Sktime中的窗口拆分

Sktime中的窗口拆分

在此notebook中,我们将描述 sktime.forecasting.model_selection模块下的窗口拆分。窗口拆分可以和 ForecastingGridSearchCV一起来做模型选择(参考forecasting notebook)。

**注意:**需要强调的是,在做时间序列的交叉验证时,不能随机打散(shuffle)数据集,否则会导致信息泄漏(leaking information)。

参考:

准备工作

import matplotlib.pyplot as plt
import numpy as np
import seaborn as sns
from matplotlib.ticker import MaxNLocator

from sktime.datasets import load_airline
from sktime.forecasting.base import ForecastingHorizon

# 4种窗口拆分方式
from sktime.forecasting.model_selection import (
    CutoffSplitter,
    SingleWindowSplitter,
    SlidingWindowSplitter,
    temporal_train_test_split,
)

# 时序绘图
from sktime.utils.plotting import plot_series

# 绘图参数
sns.set_style("whitegrid")
plt.rcParams["figure.figsize"] = [12, 6]
plt.rcParams["figure.dpi"] = 100

数据

我们将使用航空公司数据集(Box-Jenkins,单变量)的一小部分,该数据集包含1949-1960年间每个月国际航空公司乘客的数量。

y = load_airline().iloc[:30]
y.head()

# Period
# 1949-01    112.0
# 1949-02    118.0
# 1949-03    132.0
# 1949-04    129.0
# 1949-05    121.0
# Freq: M, Name: Number of airline passengers, dtype: float64
fig, ax = plot_series(y)

航空乘客数量

# 采用 forecasting horizon
fh = ForecastingHorizon([1, 2, 3, 4, 5])
y_train, y_test = temporal_train_test_split(y, fh=fh)
plot_series(y_train, y_test, labels=["y_train", "y_test"]);

窗口拆分

现在我们描述不同的拆分方法

1.temporal_train_test_split

把数据集拆分为 traininig 和test 。你可以采用以下两种方式:

  • 设定training 或者 test 的 size
  • 设定预测期数(forecasting horizon)
# 设定 test set size
y_train, y_test = temporal_train_test_split(y=y, test_size=0.25)
fig, ax = plot_series(y_train, y_test, labels=["y_train", "y_test"])
# 设定 forecasting horizon
fh = ForecastingHorizon([1, 2, 3, 4, 5])
y_train, y_test = temporal_train_test_split(y, fh=fh)
plot_series(y_train, y_test, labels=["y_train", "y_test"]);

2.SingleWindowSplitter

这个类一次性把时间序列拆分为training和test两个窗口 。这和temporal_train_test_split有些类似。

首先,先定义好折数(fold)中的参数:

# 定义拆分窗口的参数
window_length = 10
fh = ForecastingHorizon([1, 2, 3])
fh_length = len(fh)
cv = SingleWindowSplitter(window_length=window_length, fh=fh)

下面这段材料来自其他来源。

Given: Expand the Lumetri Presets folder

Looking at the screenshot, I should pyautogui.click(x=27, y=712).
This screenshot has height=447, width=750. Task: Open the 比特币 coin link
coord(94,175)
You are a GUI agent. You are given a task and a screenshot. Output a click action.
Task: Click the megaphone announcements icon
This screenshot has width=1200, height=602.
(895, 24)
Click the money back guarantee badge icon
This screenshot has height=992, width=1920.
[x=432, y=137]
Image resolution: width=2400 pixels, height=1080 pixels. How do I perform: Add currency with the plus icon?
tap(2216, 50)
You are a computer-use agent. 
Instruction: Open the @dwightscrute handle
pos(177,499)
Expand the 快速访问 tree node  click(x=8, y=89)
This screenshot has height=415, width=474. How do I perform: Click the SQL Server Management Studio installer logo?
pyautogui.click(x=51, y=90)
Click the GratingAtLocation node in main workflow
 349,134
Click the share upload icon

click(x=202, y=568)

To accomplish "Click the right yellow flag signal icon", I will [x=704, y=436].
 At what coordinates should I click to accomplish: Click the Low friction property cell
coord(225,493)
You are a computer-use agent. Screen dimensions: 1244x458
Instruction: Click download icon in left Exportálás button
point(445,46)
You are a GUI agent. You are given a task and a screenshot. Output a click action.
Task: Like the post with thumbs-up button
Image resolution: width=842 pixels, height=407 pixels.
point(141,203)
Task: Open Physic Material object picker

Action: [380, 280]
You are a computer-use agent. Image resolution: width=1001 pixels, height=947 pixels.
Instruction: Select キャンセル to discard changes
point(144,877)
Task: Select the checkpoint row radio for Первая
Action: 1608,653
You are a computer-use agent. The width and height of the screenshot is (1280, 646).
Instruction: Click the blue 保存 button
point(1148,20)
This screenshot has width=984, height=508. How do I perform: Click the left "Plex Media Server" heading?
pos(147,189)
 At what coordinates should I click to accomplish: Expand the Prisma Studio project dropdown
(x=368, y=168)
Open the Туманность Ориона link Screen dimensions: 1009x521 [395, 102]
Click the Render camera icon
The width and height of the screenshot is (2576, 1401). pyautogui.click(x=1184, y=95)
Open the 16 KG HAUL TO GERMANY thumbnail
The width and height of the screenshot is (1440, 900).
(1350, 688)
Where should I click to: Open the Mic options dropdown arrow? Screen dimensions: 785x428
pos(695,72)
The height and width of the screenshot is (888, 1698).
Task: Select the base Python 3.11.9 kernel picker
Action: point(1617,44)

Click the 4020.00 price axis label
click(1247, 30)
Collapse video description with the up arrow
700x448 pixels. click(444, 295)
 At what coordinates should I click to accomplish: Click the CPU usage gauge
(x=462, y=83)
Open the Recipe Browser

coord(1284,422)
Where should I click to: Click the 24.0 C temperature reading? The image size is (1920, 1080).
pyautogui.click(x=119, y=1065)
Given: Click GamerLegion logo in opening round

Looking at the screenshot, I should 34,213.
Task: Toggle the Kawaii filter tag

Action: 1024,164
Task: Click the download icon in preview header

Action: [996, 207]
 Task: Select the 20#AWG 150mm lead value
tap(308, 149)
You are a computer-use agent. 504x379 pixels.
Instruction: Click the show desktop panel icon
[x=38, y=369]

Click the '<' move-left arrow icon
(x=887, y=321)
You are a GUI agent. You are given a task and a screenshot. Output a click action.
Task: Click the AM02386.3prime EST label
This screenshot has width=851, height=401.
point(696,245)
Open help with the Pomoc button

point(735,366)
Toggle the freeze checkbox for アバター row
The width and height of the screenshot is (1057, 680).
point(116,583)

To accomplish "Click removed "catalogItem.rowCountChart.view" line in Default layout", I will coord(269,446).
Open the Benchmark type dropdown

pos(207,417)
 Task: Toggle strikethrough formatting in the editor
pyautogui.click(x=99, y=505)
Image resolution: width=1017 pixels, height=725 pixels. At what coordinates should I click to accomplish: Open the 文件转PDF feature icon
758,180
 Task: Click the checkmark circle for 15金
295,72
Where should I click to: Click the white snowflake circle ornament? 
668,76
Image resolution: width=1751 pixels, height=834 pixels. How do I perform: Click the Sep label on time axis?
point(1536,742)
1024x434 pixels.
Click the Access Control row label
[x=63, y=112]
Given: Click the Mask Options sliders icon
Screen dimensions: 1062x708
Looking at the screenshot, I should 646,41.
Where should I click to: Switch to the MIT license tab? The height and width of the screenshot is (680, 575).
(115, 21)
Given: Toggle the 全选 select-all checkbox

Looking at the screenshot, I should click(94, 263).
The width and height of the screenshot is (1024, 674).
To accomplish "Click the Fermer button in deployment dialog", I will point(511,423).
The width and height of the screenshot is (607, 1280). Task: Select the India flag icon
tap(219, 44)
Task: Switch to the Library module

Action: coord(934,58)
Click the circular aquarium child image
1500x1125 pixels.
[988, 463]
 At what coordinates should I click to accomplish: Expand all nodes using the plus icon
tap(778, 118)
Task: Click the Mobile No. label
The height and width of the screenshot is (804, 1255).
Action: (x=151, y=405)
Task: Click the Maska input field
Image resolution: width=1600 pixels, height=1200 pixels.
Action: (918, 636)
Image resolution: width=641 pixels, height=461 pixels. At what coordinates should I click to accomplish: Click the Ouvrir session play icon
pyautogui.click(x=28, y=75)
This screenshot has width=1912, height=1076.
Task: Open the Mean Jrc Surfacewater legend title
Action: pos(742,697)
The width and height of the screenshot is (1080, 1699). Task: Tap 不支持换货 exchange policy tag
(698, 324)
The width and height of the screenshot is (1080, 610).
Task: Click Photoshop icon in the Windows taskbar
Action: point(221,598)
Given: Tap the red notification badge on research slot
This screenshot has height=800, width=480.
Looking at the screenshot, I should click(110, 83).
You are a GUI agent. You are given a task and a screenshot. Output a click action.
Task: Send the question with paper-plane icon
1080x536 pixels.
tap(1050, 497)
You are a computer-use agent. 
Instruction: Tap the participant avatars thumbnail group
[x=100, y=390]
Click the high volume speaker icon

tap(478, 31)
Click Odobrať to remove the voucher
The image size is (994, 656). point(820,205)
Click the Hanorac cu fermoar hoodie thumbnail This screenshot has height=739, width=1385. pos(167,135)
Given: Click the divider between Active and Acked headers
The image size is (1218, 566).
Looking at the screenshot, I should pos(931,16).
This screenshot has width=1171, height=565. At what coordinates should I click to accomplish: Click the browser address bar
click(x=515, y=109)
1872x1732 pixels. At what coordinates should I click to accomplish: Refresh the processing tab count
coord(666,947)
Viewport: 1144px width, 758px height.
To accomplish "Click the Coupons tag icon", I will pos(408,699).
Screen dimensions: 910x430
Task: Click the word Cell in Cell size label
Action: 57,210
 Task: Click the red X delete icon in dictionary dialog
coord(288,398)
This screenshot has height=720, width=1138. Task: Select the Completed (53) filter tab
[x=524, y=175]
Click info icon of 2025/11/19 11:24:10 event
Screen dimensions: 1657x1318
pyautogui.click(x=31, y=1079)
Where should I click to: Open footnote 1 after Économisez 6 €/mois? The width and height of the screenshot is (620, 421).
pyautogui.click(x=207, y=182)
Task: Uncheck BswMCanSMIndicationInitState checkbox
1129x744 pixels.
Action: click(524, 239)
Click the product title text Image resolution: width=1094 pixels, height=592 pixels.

n_splits = cv.get_n_splits(y)
print(f"Number of Folds = {n_splits}")

# Number of Folds = 1

我们来绘图看看是怎么产生这1个fold的。首先定义以下一些帮助函数

def get_folds_arrays(y, cv):
    """Store folds as arrays."""
    n_splits = cv.get_n_splits(y)

    windows = np.empty((n_splits, window_length), dtype=np.int)
    fhs = np.empty((n_splits, fh_length), dtype=np.int)
    for i, (w, f) in enumerate(cv.split(y)):
        windows[i] = w
        fhs[i] = f
    return windows, fhs


def get_y(length, split):
    """Creates a constant level vector based on the split."""
    return np.ones(length) * split
windows, fhs = get_folds_arrays(y, cv)

window_color, fh_color = sns.color_palette("colorblind")[:2]

fig, ax = plt.subplots()
for i in range(n_splits):
    ax.plot(np.arange(len(y)), get_y(len(y), i), marker="o", c="lightgray")
    ax.plot(
        windows[i], get_y(window_length, i), marker="o", c=window_color, label="Window"
    )
    ax.plot(
        fhs[i], get_y(fh_length, i), marker="o", c=fh_color, label="Forecasting horizon"
    )
ax.invert_yaxis()
ax.yaxis.set_major_locator(MaxNLocator(integer=True))
ax.set(
    title="SingleWindowSplitter Fold",
    ylabel="Window number",
    xlabel="Time",
    xticklabels=y.index,
    ylim=(-1, 1),
)
# remove duplicate labels/handles
handles, labels = [(leg[:2]) for leg in ax.get_legend_handles_labels()]
ax.legend(handles, labels);

3.SlidingWindowSplitter

This splitter generates folds which move with time. The length of the training and test sets for each fold remains constant.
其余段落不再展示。